While the online surge has been shaking up retail the world over, last year South Korean department store operators became the biggest casualties of the trend. And they’ve got more woes ahead.
The sector suffered its first sales decline in a decade during 2014 as South Koreans went shopping on their smartphones, according to data from Statistics Korea.
Department store sales slipped 1.9% year-on-year to KRW29.2trn as online sales surged 17.5% on-year to nearly KRW45.2trn. That rise was mainly driven by mobile shopping, which leapt 126% to KRW14.8trn.
Those figures wouldn’t be a problem in themselves for department store chains as their strength in the domestic market potentially positions them to maximise their returns from e-tail. So what’s the problem?
With m-commerce seen as the biggest growth area for retail at the moment and shoppers in Asia use their phones as their first port of call for web browsing, savvy domestic retailers are working hard on their omnichannel strategies. All fine so far.
But – and of course, there’s always a ‘but’ – some of the biggest growth is coming from online shopping from overseas sites. Last year, South Koreans spent $975m buying clothing, bags and footwear from overseas sites. That’s not a huge figure in relation to Korean retail overall but it was up 37% from $709.3m a year earlier, according to the Korea Customs Service (KCS). And that growth is continuing.

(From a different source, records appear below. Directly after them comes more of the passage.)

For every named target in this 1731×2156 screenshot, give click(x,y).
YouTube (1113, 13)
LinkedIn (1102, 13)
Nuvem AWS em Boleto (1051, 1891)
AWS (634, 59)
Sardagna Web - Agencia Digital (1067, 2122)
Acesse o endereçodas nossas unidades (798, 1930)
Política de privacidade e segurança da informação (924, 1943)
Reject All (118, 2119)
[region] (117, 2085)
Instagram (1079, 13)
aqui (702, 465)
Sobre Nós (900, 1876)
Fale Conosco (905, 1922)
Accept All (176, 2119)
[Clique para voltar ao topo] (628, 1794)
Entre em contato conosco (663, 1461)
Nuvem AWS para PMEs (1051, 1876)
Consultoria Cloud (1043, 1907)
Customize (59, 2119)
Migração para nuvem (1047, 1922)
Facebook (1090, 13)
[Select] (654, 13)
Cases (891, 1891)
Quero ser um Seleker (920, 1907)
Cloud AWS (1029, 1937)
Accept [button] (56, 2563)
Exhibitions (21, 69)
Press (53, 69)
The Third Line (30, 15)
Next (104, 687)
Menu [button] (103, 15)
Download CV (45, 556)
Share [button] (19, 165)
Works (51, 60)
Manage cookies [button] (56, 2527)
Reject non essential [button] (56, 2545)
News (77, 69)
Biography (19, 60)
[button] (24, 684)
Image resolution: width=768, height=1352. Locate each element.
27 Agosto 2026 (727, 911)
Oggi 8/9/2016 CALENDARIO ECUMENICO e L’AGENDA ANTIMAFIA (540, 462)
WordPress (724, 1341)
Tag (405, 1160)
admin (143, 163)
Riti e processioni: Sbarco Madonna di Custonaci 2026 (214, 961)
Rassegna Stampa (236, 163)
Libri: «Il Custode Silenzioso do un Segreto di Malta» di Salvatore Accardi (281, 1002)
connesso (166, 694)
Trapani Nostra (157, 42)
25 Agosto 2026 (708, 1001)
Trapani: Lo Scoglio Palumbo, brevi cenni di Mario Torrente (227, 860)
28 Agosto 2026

Not that department stores can blame consumers for buying products online that they themselves don’t sell.
Nearly half of products sold at online were fashion/apparel and beauty items. Beauty sales increased 26.8% year-on-year, while fashion/clothing jumped 16.7%, according to the data.
There were nearly 15.53m direct deals worth $1.54bn reported last year, the KCS said.
Officials and analysts highlighted the fact that department stores took the brunt of the boom in online shopping and direct buying from overseas online shopping malls, noting they will also face tougher challenges ahead from the trend.
“Overall, the shopping trend is shifting to online market places, which has resulted in reducing the number of customers at department stores,” Hong Sung-soo, a senior analyst at NH Investment and Securities told The Korean Times. “I think deep-pocketed people will remain loyal to the stores, while the loyalty of middle- and low-income earners will continue to wane.”